Como mexicanos, fuimos a votar libremente para elegir el rumbo de nuestro país en los próximos años. Es cierto, fue una jornada en la que se presentaron incidentes, pero fueron aislados; empero a ello, podemos decir que vivimos una fiesta de democracia y civilidad, de respeto, legitimidad y de institucionalidad ejemplar.

El próximo 1 de diciembre, México escribirá un nuevo capítulo en su historia, una historia única en la que todos somos parte y en la que todos deberemos hacer nuestra parte. El gobierno entrante deberá estar a la altura de los ciudadanos que votaron en su favor, pero también de aquellos en los que no ganó su simpatía.

El llamado por parte de la iniciativa privada y de la ciudadanía es en favor de construir en conjunto un proyecto de nación serio, lejos de discursos políticos y en el que ubiquemos plenamente la realidad que hoy en día enfrentamos.

Nuestros esfuerzos deben enfocarse en el México del futuro, no de los próximos seis años, sino de las próximas generaciones. Posicionar a nuestra economía, una de las principales a escala mundial, en un contexto que refleje su capacidad de modernizarse, de generar valor agregado y de potenciar sus vocaciones productivas sectoriales entendidas en su pluralidad y amplitud geográfica.

Una economía competitiva y abierta, que proyecte la confianza ante mercados internacionales, dé la bienvenida a la inversión, al turismo y al comercio justo, equilibrado e íntegro en favor de nuestras cadenas de valor.

Es momento de mantener nuestra estabilidad macroeconómica, de continuar el ejercicio de un presupuesto público de forma prudente y responsable, de incrementar el gasto en infraestructura, acortar las brechas entre las regiones del país, abatir los niveles de pobreza y fomentar el desarrollo económico de los ciudadanos.

El primer gran reto del gobierno entrante será emprender una reforma, más que tributaria, hacendaria que brinde solidez a los ingresos fiscales, eficiente el gasto y ponga en la dirección correcta las finanzas públicas sin caer en elevados niveles de deuda pública.

De la mano del generador de empleos centrado en las pequeñas y medianas empresas, debe promover el desarrollo de mercados competitivos, como el energético que impacta de forma importante a los hogares, pero también a las empresas, y que estimule la producción y consumo de energías alternativas mediante el desarrollo de reglas claras para los actores involucrados.

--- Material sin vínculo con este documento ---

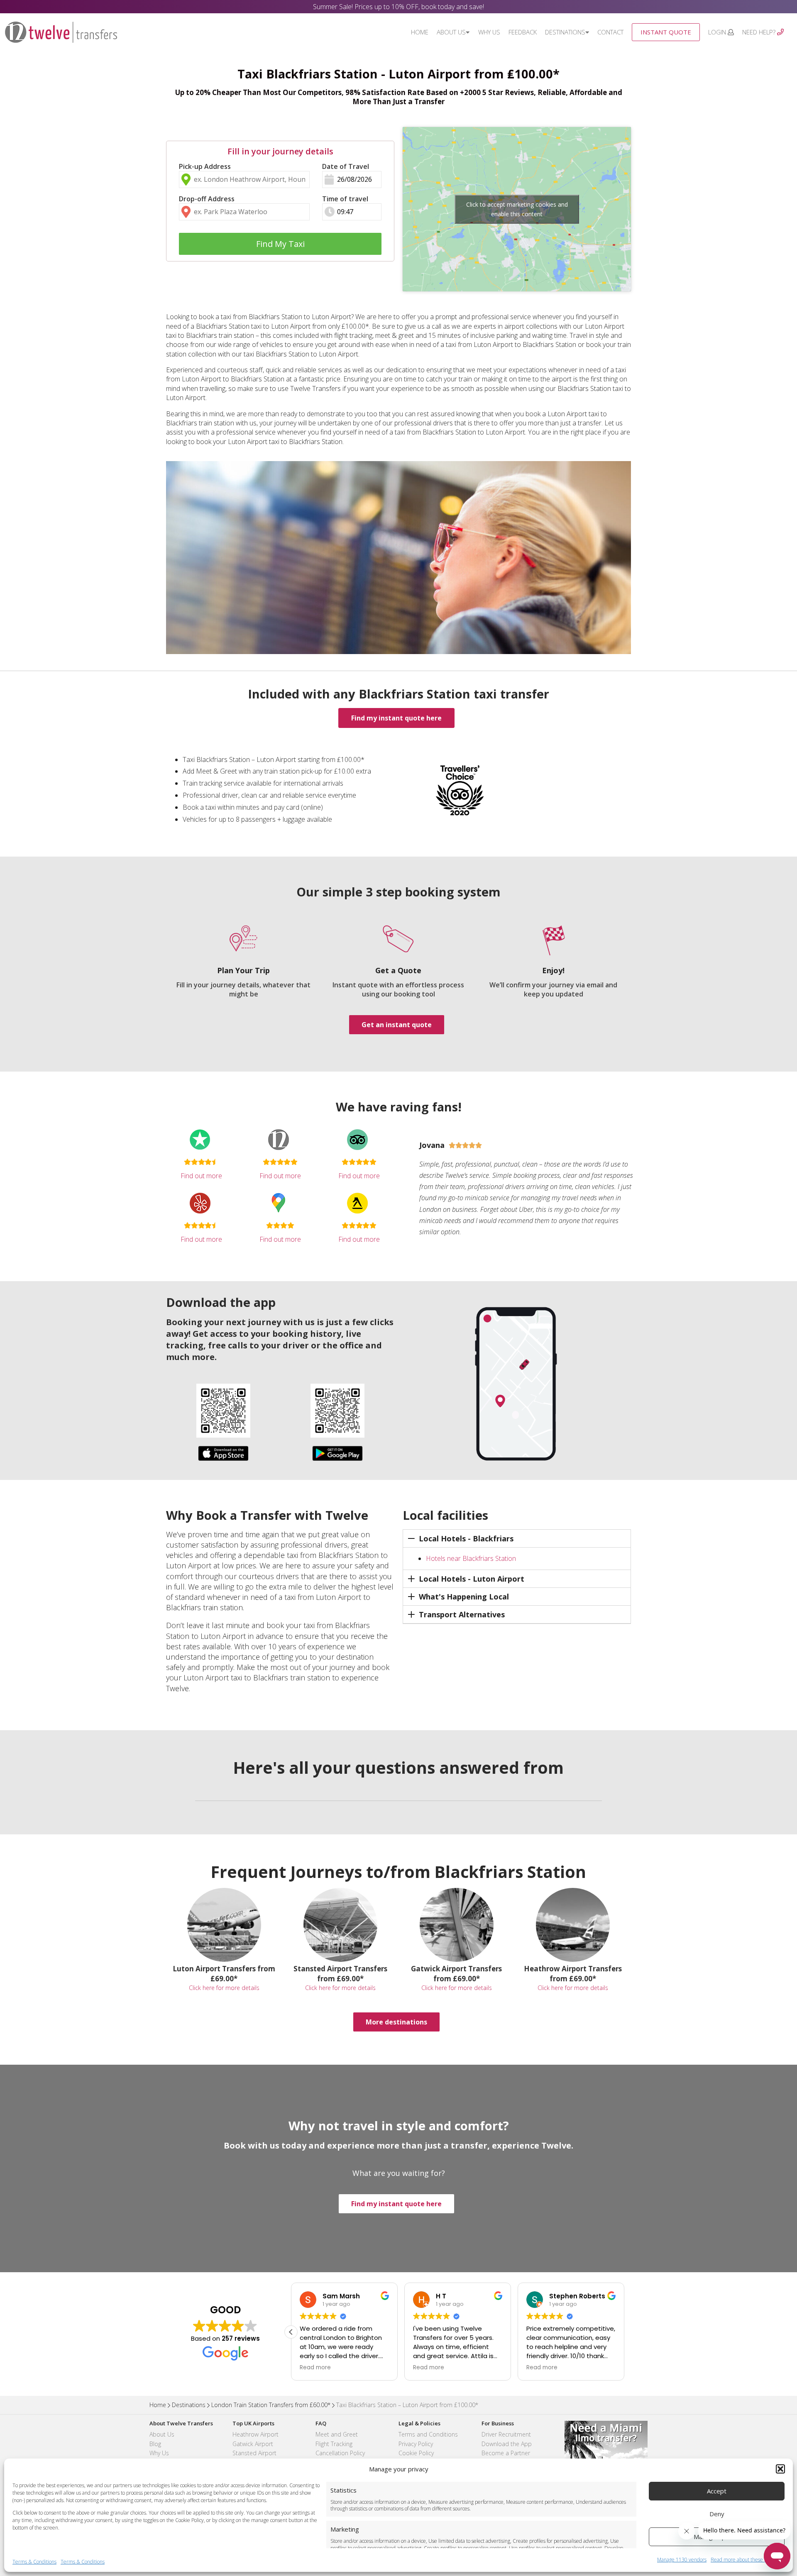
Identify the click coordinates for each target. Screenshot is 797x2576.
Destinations (565, 32)
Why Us (489, 32)
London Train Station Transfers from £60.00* (270, 2405)
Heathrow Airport (255, 2434)
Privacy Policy (415, 2444)
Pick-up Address (205, 166)
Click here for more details (224, 1988)
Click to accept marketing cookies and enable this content (517, 209)
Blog (155, 2444)
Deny (716, 2514)
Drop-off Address (207, 198)
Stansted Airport (254, 2453)
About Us (451, 32)
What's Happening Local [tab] (464, 1597)
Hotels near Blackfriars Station (471, 1558)
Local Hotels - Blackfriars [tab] (466, 1538)
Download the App (507, 2444)
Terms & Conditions (34, 2561)
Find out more (201, 1175)
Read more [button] (316, 2367)
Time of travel (345, 198)
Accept (716, 2491)
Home (419, 32)
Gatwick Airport (252, 2444)
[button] (780, 2469)
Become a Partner (506, 2453)
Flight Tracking (333, 2444)
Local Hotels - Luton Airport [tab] (471, 1579)
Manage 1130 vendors (682, 2559)
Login (718, 32)
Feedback (523, 32)
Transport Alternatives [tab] (462, 1614)
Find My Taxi (280, 243)
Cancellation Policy (340, 2453)
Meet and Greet (336, 2434)
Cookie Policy (416, 2453)
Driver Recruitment (506, 2434)
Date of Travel (345, 166)
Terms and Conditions (428, 2434)
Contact (610, 32)
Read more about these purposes (748, 2559)
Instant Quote (666, 32)
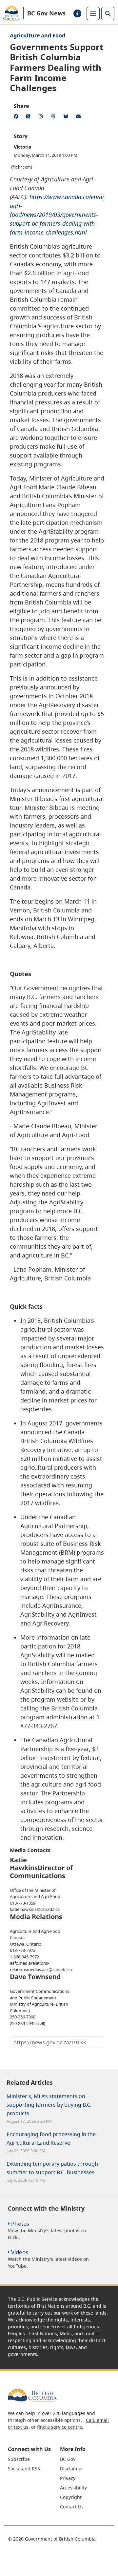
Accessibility (73, 2487)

Sin lugar a duda, ninguna agenda de gobierno puede adolecer de una política laboral que trabaje por generar empleos más cualificados y mejor remunerados, gracias a la provisión de una educación integral en nuestros niños, quienes son nuestros próximos líderes, así como de la seguridad social y de prestación de servicios de salud que garanticen el acceso a un empleo decente.

El presidente electo pretende fortalecer el mercado interno y consumir lo nacional, lo que debe venir acompañado de la innovación y la tecnología, del impulso a la industria y a las cadenas productivas que fomenten la producción nacional mediante la inversión privada y extranjera con la finalidad de elevar la productividad de las industrias. Para ello, deberá desarrollar agendas de competitividad y productividad, basadas en una política de integración industrial holística y en un mercado administrado®.

México ganó por su democracia y por la libertad de sus ciudadanos para decidir. El gobierno entrante debe estar a la altura de sus simpatizantes y opositores y crear un plan de desarrollo incluyente para empresarios, inversionistas y sociedad civil organizada, y dirija a nuestro País a la grandeza a la que está destinado.